CH Length:4 bytecode:b0 A1 61 41
CH Length:4 bytecode:b0 A1 61 41

From the program you can see that GB2312,GBK is not long, the kanji is 2 bytes, the English character is a byte. Because the first bit of the "high byte" representing the Chinese character or graphic symbol is 1, and the ASCII first bit is 0, the ASCII compatibility of both character sets is achieved.

Utf-8/unicode

Iso-8859-1, ASCII, GBK, GB 2312 Character Set analysis

Contact Us

The content source of this page is from Internet, which doesn't represent Alibaba Cloud's opinion; products and services mentioned on that page don't have any relationship with Alibaba Cloud.

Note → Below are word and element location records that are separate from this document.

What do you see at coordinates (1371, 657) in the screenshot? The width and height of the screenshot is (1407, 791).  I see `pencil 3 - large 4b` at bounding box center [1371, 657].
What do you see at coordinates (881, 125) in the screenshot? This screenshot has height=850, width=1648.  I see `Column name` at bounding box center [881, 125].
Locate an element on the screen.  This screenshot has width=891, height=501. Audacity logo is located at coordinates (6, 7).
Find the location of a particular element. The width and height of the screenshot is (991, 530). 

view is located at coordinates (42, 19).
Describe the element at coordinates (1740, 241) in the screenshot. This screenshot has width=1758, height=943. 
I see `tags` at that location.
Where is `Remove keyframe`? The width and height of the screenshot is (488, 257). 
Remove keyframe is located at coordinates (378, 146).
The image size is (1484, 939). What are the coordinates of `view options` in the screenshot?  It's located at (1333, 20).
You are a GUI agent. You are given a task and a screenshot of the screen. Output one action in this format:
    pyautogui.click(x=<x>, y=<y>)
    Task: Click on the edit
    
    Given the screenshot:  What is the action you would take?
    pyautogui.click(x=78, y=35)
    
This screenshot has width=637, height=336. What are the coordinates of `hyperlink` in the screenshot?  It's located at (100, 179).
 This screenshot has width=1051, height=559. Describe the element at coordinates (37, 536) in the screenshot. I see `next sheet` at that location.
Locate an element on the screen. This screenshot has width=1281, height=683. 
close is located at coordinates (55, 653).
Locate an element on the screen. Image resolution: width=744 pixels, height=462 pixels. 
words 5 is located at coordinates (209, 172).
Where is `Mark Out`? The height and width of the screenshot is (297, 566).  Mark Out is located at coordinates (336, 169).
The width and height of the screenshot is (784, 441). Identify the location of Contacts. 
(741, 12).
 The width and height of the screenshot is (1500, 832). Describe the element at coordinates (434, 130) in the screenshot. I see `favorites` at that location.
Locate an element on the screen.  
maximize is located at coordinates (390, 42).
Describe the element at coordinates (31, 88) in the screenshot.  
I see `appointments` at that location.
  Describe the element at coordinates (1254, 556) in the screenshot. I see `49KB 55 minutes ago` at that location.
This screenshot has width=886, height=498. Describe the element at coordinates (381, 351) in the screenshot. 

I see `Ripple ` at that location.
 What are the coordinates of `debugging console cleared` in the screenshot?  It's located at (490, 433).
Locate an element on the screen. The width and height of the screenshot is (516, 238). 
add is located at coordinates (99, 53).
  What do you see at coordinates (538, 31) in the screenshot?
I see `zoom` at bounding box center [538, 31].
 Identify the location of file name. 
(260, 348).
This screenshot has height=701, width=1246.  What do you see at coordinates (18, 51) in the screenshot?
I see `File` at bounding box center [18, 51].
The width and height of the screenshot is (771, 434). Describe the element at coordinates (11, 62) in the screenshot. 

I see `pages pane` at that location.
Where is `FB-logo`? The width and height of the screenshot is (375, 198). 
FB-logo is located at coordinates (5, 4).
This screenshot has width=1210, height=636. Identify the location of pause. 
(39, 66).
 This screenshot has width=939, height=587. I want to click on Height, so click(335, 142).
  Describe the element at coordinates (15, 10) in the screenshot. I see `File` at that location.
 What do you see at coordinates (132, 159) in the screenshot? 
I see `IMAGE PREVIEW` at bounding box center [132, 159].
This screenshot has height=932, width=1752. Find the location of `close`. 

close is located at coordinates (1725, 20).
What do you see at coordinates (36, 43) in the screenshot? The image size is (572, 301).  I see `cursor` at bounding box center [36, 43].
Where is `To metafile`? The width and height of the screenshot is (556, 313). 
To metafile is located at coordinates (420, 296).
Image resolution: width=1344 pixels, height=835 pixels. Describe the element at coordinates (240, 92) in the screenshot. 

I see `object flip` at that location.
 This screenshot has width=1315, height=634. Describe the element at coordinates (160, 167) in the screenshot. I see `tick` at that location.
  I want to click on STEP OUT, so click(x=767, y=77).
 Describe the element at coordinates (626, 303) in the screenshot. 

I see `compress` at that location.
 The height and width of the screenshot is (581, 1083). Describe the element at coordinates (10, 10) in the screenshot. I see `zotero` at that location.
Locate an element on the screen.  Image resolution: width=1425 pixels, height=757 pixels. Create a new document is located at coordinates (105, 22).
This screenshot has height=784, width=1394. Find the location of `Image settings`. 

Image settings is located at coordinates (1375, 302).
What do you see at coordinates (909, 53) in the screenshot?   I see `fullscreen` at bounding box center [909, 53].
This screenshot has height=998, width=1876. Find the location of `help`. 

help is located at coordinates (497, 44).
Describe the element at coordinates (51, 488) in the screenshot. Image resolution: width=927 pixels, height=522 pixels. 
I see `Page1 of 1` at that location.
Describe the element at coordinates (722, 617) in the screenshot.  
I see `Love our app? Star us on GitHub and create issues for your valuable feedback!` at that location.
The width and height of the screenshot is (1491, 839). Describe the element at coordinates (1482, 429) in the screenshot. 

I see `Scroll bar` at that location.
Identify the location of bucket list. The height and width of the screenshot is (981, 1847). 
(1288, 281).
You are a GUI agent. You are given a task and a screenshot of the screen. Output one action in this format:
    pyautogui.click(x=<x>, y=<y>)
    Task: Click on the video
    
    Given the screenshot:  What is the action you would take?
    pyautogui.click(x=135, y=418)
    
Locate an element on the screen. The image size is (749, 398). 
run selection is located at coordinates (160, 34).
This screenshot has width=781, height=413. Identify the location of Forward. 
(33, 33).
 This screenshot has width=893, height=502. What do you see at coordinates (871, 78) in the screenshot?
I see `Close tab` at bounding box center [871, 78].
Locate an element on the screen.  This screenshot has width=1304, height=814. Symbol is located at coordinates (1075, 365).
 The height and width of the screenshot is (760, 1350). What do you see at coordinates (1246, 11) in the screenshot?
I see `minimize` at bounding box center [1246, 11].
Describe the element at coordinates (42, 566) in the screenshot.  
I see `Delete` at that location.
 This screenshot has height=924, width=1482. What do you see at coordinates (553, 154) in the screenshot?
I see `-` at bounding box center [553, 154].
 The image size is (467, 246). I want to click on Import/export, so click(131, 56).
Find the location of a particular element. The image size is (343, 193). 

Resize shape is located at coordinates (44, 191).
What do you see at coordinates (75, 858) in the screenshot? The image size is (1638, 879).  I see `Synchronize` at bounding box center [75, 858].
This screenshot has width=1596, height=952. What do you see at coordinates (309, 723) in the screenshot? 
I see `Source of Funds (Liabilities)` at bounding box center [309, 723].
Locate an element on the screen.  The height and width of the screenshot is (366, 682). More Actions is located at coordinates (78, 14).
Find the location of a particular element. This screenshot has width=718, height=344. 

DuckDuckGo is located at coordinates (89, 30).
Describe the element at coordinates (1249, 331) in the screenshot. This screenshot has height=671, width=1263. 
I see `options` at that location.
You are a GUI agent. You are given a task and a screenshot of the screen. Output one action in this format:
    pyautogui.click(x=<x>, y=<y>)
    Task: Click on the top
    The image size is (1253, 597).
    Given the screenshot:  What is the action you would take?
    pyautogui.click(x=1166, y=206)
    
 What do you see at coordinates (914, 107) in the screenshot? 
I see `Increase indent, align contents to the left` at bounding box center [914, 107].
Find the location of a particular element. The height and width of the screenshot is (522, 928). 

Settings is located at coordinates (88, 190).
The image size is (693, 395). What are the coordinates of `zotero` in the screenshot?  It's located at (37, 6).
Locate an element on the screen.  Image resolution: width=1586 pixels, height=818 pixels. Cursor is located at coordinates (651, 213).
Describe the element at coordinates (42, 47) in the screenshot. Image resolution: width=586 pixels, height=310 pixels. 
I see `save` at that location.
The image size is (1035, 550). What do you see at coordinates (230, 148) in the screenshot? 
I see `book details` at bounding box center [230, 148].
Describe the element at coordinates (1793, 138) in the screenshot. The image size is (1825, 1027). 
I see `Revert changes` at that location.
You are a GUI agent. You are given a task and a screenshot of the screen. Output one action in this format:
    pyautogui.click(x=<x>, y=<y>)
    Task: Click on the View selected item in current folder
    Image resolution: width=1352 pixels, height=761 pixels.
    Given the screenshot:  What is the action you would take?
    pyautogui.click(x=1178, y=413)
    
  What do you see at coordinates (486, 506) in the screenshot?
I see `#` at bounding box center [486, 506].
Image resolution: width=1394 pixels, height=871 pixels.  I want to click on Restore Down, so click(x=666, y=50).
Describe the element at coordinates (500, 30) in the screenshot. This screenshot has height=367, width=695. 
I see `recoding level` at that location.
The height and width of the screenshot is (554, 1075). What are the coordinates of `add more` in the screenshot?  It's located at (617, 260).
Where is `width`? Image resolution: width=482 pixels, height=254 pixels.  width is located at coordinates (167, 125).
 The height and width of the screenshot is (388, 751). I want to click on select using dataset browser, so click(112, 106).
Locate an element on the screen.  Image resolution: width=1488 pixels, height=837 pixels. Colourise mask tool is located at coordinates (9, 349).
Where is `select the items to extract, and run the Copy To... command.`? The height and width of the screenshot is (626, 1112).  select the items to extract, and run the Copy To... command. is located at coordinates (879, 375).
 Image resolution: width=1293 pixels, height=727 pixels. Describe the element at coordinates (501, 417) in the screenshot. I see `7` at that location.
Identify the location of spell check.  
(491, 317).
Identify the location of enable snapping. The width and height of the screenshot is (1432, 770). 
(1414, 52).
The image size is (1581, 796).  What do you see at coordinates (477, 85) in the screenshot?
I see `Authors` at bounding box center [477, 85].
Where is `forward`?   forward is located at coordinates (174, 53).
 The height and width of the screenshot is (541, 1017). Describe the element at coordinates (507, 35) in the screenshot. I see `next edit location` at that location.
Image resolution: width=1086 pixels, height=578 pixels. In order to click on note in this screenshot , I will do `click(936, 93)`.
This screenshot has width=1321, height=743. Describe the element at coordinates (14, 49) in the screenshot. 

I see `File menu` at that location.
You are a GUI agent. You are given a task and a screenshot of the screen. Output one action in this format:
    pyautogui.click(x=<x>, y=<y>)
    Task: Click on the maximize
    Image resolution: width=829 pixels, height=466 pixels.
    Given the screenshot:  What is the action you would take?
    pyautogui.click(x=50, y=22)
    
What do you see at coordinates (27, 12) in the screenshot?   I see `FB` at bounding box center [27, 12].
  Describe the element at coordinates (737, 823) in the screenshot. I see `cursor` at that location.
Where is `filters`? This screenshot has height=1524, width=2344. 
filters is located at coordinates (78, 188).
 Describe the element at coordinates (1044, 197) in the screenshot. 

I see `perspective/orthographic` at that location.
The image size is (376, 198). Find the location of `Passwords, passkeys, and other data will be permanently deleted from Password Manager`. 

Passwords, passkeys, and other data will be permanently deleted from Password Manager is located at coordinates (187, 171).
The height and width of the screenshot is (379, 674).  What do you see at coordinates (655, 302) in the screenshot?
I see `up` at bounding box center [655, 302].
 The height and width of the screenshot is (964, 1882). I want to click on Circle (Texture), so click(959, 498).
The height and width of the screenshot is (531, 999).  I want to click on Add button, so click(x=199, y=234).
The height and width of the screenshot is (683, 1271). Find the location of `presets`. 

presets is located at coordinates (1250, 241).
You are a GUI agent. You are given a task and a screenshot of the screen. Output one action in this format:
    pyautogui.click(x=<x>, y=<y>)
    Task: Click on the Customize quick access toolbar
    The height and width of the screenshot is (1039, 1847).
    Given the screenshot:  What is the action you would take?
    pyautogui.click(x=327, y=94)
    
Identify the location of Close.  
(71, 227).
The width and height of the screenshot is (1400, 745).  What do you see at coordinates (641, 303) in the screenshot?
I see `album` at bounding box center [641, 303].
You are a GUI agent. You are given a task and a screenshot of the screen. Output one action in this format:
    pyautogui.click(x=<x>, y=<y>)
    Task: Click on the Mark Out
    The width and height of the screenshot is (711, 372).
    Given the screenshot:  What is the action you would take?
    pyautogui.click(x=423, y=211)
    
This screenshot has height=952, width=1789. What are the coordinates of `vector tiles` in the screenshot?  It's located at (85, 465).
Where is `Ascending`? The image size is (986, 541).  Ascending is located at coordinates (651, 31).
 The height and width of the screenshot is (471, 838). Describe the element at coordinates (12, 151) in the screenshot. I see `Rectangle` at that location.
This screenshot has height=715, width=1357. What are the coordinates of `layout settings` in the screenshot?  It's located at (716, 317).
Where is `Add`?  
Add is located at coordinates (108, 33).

If the content of the page makes you feel confusing, please write us an email, we will handle the problem within 5 days after receiving your email.

If you find any instances of plagiarism from the community, please send an email to: info-contact@alibabacloud.com and provide relevant evidence. A staff member will contact you within 5 working days.

A Free Trial That Lets You Build Big!

Start building with 50+ products and up to 12 months usage for Elastic Compute Service

  • Sales Support

    1 on 1 presale consultation

  • After-Sales Support

    24/7 Technical Support 6 Free Tickets per Quarter Faster Response

  • Alibaba Cloud offers highly flexible support services tailored to meet your exact needs.